In the unsure times with COVID still on the horizon, you would be wondering how on earth you would be able to repay the loan on time. Here comes the Good News! You can actually do it.
So basically when you repay the loan on time, it means that you
- Would be able to maintain a superb credit score
- Would be able to obtain a loan whenever you need it
- Would be able to enjoy more liquidity than ever
- Would be able to have more purchasing power & so on.
Interested to know more? Please read on.
- 1) Opt for Loan restructuring having higher EMIs
You may feel that lower EMIs with higher tenure may be your best bet for better liquidity management. However, when you opt for higher EMIs to repay the loan, it translates into lower tenure, thereby meaning that you can easily repay the loan on or before time with much less interest out go.
You need to evaluate and analyze which aspect of loan repayment is more beneficial
- Either you can achieve liquidity by opting for lower EMIs
- Or you can choose higher EMIs and in turn, save on interest.
If you can manage the cash availability, it is always better to opt for higher installments, which would result in lowering the loan repayment tenure. In this way, you can easily repay with lower interest cost.
- 2) Strategic liquid funds management
“You should save more than you can spend “ goes the saying. But are you really gaining any benefit by saving? Confused?
There are several financial instruments to help you save and earn income by way of interest or dividend or wealth building. When you are investing a particular sum of money, you expect some gain. But what if you get far lesser than what you are spending? Then does it make sense to invest just to save a part of income that would not even bear the inflation burden in the long run?
So comes an unpopular opinion, that you should divert your funds to reduce the liability rather than spending higher interest and earning a meager interest rate.
Currently, traditional investments like Fixed Deposits are earning far lesser than 7%. If the rate of interest on your loan is anywhere more than 7% effectively, it makes sense to repay the loan with this money.
There Are other conditions like the availability of disposable income or restrictions for loan prepayment etc. However, if all goes well, your money will be strategically allocated towards reducing the liability of interest and in such a case, you will be able to repay the loan on time.
- 3) Gain benefit of Prepayment of loan either partially / substantially
Loan prepayment is an excellent example of putting money to the best alternative use rather than earning a meager or negligible income by investing it elsewhere.
Most of the banks have slashed or waived the prepayment charges where there is full or partial repayment.
Traditionally we are taught to save rather than spend. However, it is wise to reduce the liability on hand first. If you repay the loan faster, you would get pure income on your hand after the closure of the loan. This happens because whatever you will spend will be lesser than what you could have spent on remaining tenure because higher tenure implicates higher interest on the loan.
So if you get a smart sum of lump sum money on hand, then make sure to repay the loan as much as you could. This trick would help you repay the loan on time.
- 4) Choose a Lender with an attractive interest rate
We are at benefit with the open economy because there are many players in the financial markets. Many websites also help in comparing the interest rates of various financial institutions. This means that we can always shift to the next best alternative.

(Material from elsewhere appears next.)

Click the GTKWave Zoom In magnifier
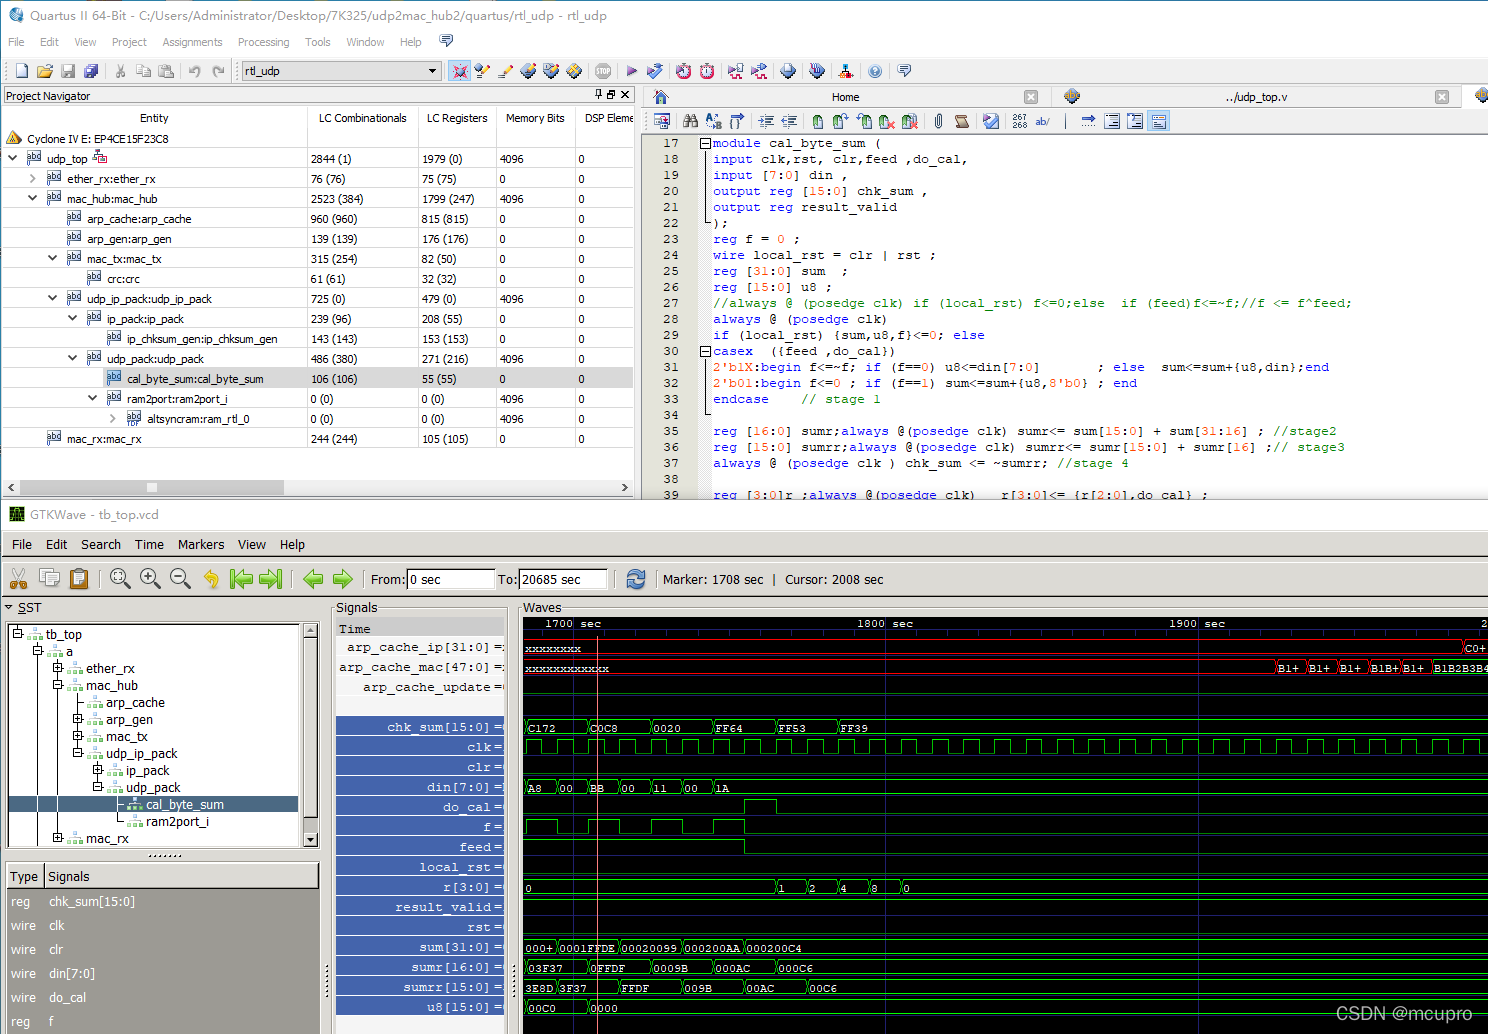The height and width of the screenshot is (1034, 1488). 150,579
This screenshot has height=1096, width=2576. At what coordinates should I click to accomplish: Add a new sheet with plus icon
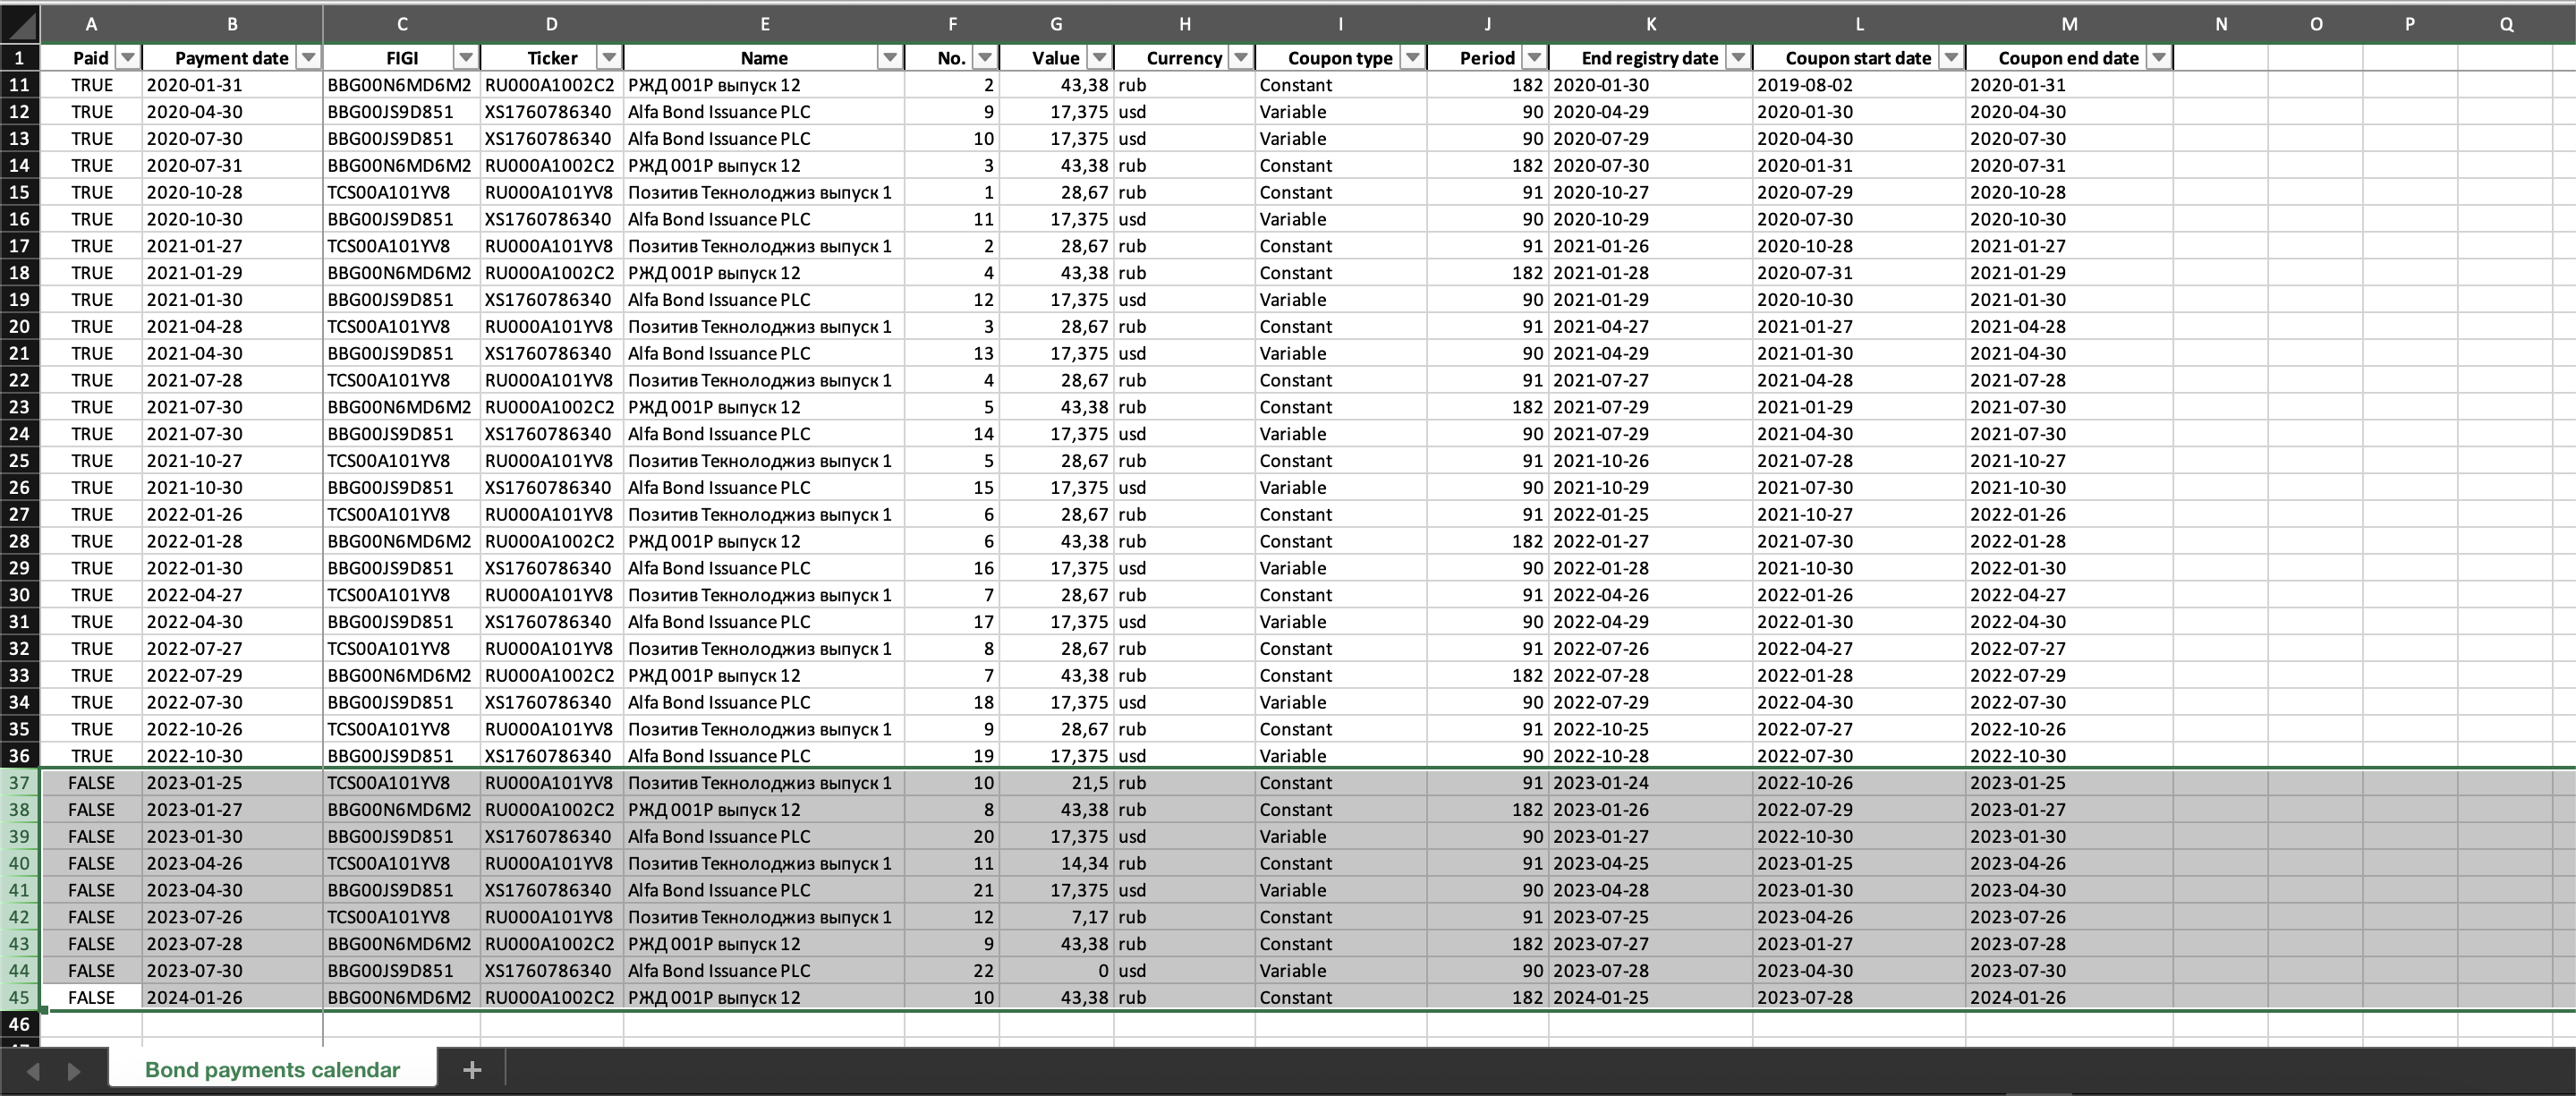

Various financial institutions try to attract customers with attractive rates of interest or floating rate of interest etc. Even after the loan is being serviced, you can opt for any other financial institution with better interest rates.
This would enable you to repay the loan on time.
- 5) Learn to make use of Loan calculators for a better planning
Most of the banks publish the loan EMI calculators, interest rate calculators, etc. for the benefit of the general public. In this way, you would not require any human help or intervention to evaluate the loan repayment schedule.
If you have a handsome amount of money with you, you can use such calculators to understand the impact of prepayment of the partial or substantial loan. You can also evaluate and analyze the change in the rate of interest for the restructuring of the loan. These calculators will help you in decision making and in turn, will benefit you to repay the loan on time.
- 6) Try not deferring the loan repayment to a later point in time
Banks do have mechanisms in place to levy a charge for deferment or delaying or non-payment of loan installments on time. When your cash management is not in place or if you get out of a job then most of the time, you would consider the loan repayment as not a priority. However, if you delay repaying the loan, then the banks may charge you heavily for such deferment.
If you repay the loan on time you would save much on these delay costs.
Related Article : How Can SIP Help You Repay Your Home Loan?
- 7) Try to navigate out of higher interest loans first
Most people nowadays have two or more loans i.e. a home loan, a personal loan or credit card, etc. Servicing all at a time however recommended, would turn to fatal exercise in case of the cash crunch.
As an example suppose you have a housing loan at an interest rate of 9% and a credit card having 15% interest rate. Unfortunately, you get laid off the job, then you have limited cash to settle off all debts at a time.
In such a case, you should opt to settle the credit card liability first since it will dig a deeper hole if left unserviced. A home loan allows you to avail of tax benefits also, so you could go easy on it sometime with the existing rate of interest till you get income. Once you are earning again, you may opt for a higher EMI on a home loan too to repay the loan.
This fund planning will help you repay the loans on time.